- What you need to do -
How many lines in these records hold the string "dropdown"? State only that number.

☆ ☆ ☆ ☆

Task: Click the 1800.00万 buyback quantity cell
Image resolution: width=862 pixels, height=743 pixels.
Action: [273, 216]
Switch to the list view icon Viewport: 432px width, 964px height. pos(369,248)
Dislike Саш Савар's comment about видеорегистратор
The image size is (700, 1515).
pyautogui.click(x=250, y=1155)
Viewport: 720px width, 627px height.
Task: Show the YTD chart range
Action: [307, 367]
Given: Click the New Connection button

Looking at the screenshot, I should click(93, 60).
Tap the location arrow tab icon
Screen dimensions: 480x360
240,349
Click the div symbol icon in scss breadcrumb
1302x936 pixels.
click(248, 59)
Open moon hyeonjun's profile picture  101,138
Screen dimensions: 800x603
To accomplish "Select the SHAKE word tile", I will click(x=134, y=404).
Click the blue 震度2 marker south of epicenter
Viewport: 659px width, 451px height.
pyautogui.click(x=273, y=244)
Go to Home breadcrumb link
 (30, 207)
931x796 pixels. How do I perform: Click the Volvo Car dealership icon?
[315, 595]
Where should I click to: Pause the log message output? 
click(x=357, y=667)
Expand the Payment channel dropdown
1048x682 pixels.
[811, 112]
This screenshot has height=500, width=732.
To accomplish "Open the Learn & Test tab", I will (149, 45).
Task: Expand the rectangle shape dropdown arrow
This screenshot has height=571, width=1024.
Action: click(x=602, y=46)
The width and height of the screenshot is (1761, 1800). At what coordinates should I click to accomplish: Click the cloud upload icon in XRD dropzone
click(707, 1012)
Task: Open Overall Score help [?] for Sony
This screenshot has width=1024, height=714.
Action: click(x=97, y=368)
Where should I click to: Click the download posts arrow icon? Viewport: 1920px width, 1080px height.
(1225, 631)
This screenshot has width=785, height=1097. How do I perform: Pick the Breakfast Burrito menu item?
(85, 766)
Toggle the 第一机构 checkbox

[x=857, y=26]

☆ ☆ ☆ ☆

- Exercise answer -
2